■ THE REQUEST ■
Count the lines in the listing below that contain the string "Given". Reply with the number alone.

[Pointing data for screenshots]
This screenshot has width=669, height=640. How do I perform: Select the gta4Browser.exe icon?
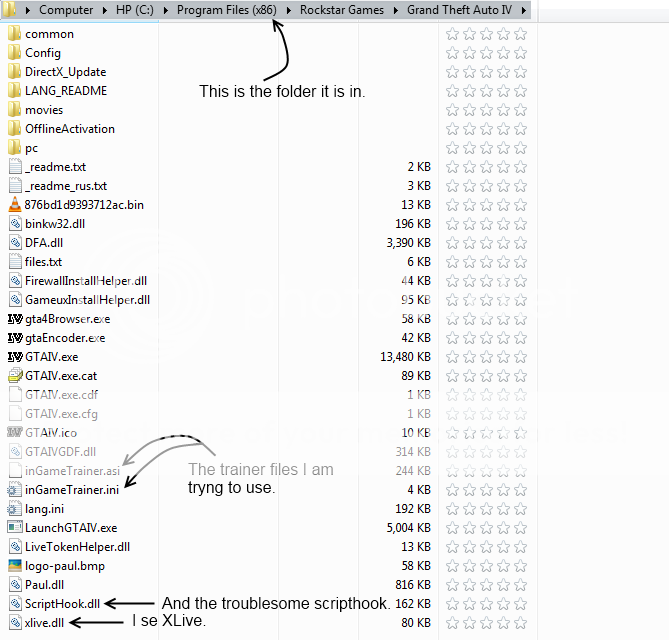(x=14, y=319)
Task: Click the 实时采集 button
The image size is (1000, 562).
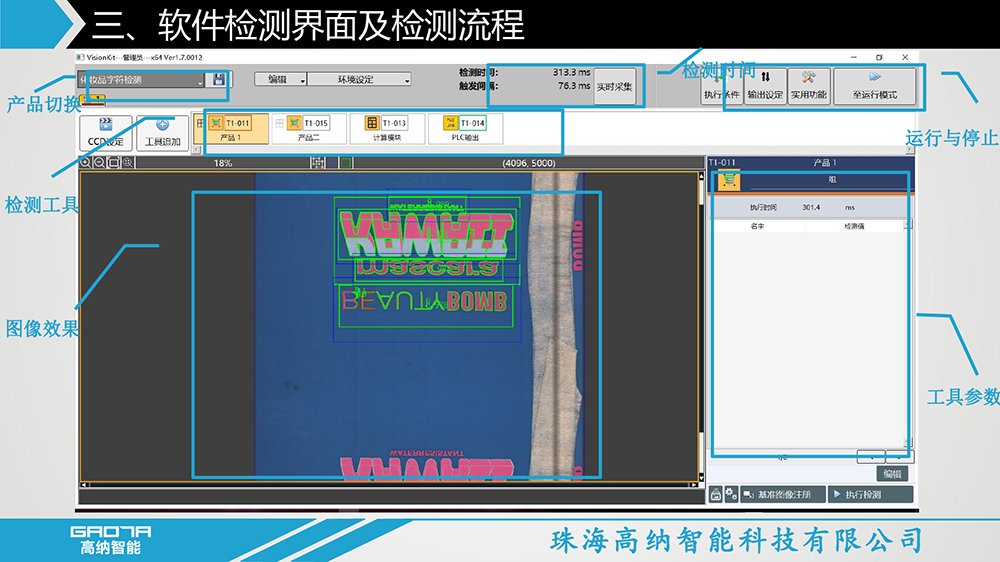Action: (x=614, y=87)
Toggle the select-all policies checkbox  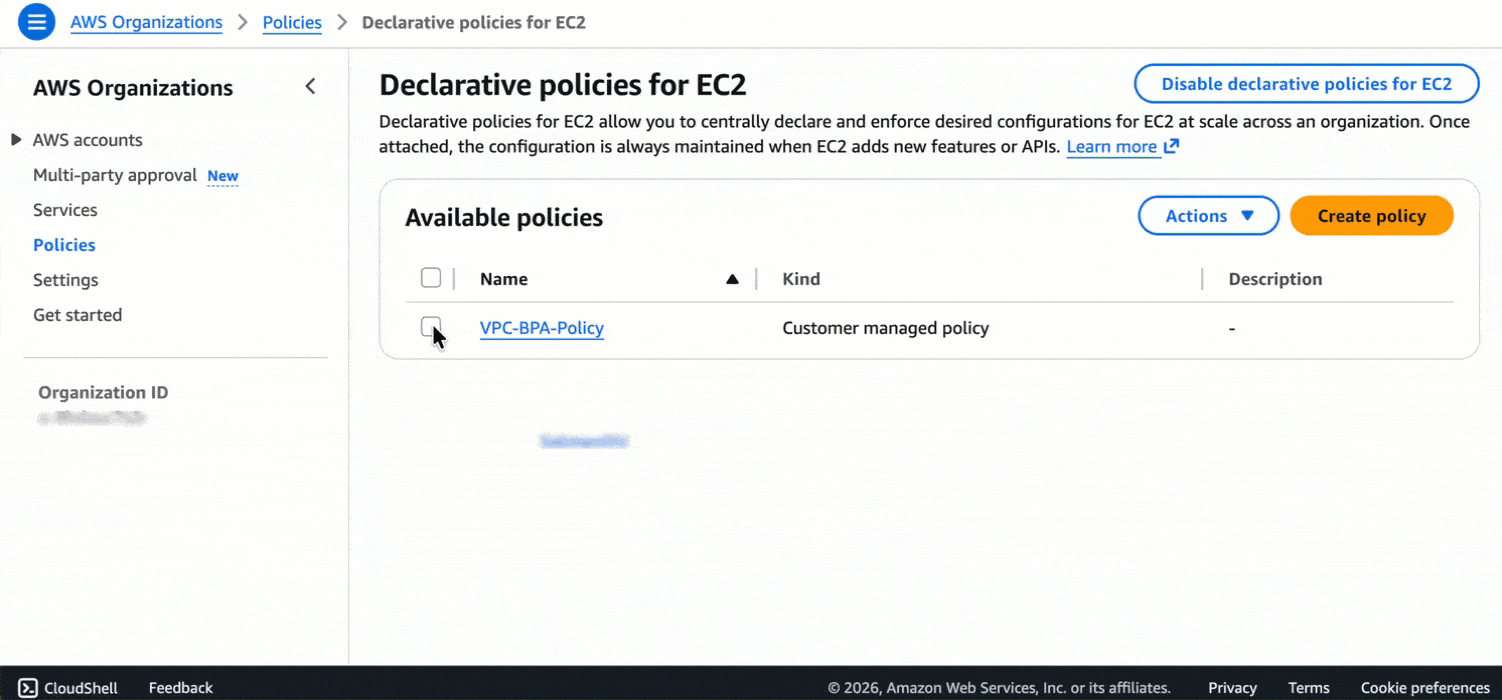[x=431, y=278]
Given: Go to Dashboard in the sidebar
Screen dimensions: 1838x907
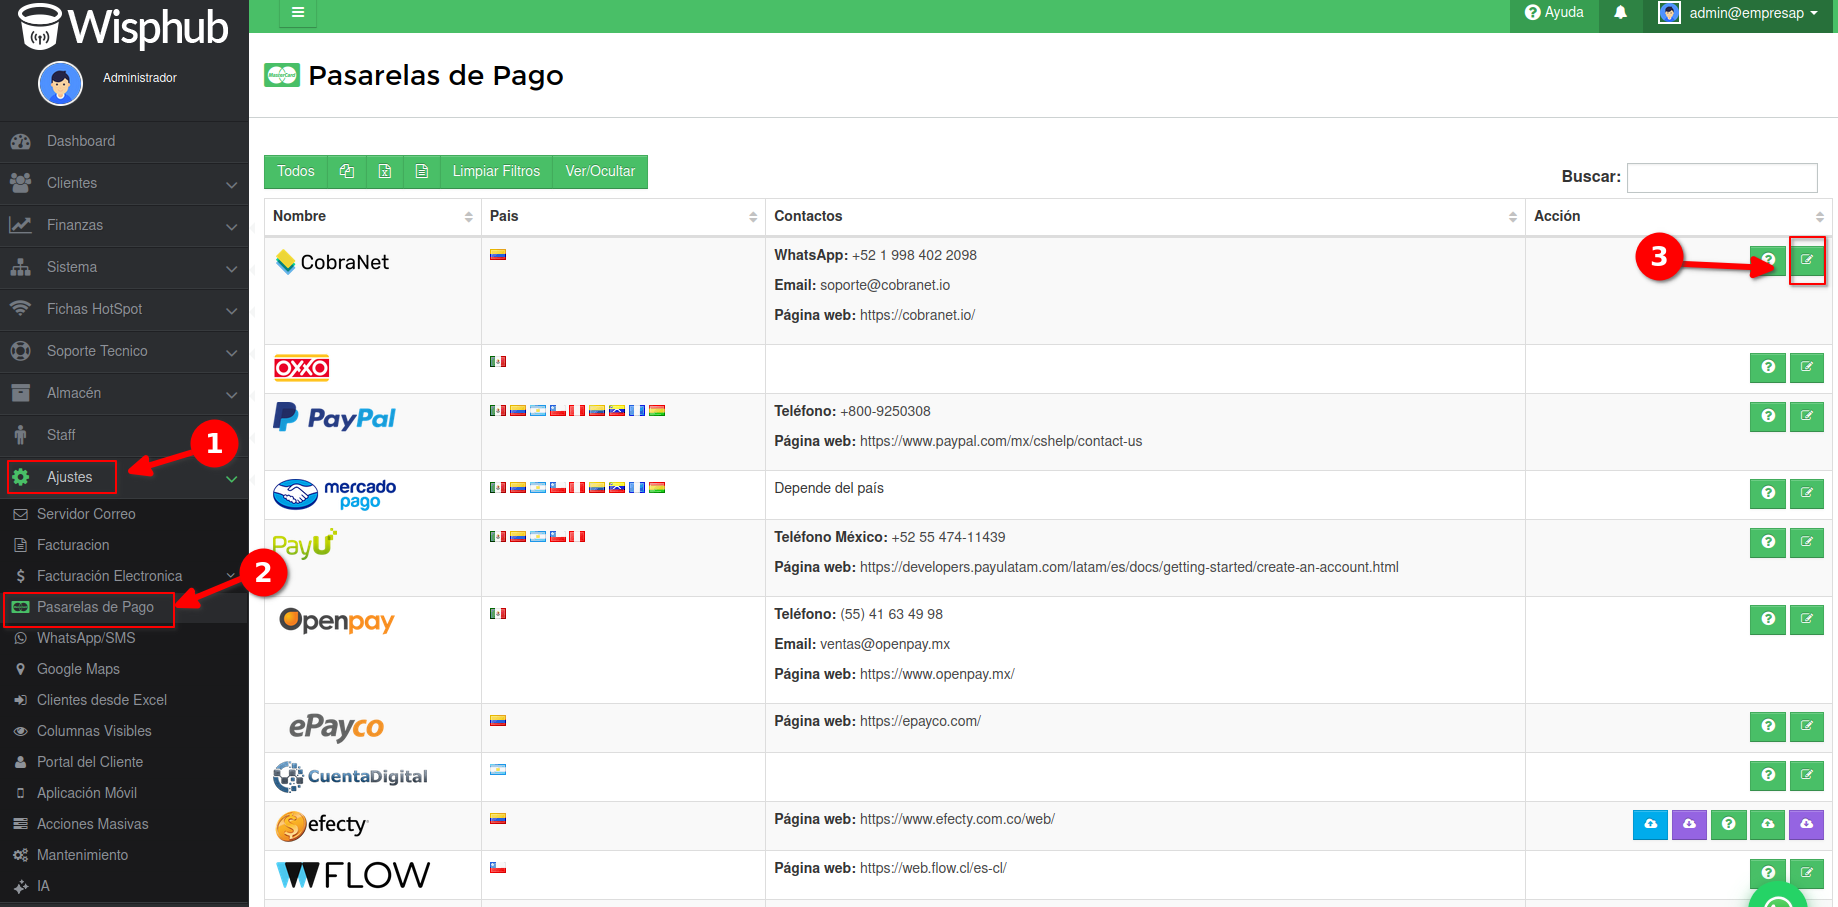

■ SOLUTION FOR THIS TASK ■
1